China’s curbs have meanwhile opened space for domestic producers Yunnan Germanium, Guangdong Xiandao and Zhuhai Dingtai Xinyuan. Yunnan Germanium announced a 189 million yuan (US$28 million) investment in April to expand capacity to 450,000 InP wafers annually, after shipments surged 74% in 2025. Guangdong Xiandao, through subsidiary Guangdong Xianrui, launched a project targeting 40 tons of InP crystals per year. Both are seeking export approvals, though overseas shipments are likely to be limited, a source at a major Chinese InP manufacturer said, adding that lengthy qualification cycles make customers such as Coherent and Lumentum unlikely to switch suppliers easily.

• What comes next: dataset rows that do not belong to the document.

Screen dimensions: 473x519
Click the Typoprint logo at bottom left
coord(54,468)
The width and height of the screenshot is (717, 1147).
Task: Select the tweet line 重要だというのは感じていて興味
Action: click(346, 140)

Supply Security Puts Mining Jurisdictions Under Scrutiny
The chokepoint strategy raises the stakes for mineral-producing countries positioning themselves in diversified supply chains, including Mexico, where regulatory enforcement is reshaping access to mineral assets. In February, federal authorities reported that 1,126 mining concessions had been “recovered” through cancellation procedures, covering 889,512ha across six states, with 713 located within Natural Protected Areas; most cancellations were driven by non-payment of mining rights and the omission of mandatory statistical and technical reports, according to Mexico Business News (MBN).
Under Article 42 of Mexico’s Mining Law, grounds for cancellation include failure to pay mining duties for two consecutive fiscal years and failure to submit required reports for two consecutive years or five non-consecutive years, MBN reported. Concessionaires retain remedies, including administrative review, proceedings before the Federal Administrative Justice Court and amparo actions, and reinstatement remains possible even in complex scenarios, wrote Santiago Suárez Sevilla, Partner at Servicios Legales Mineros, for MBN.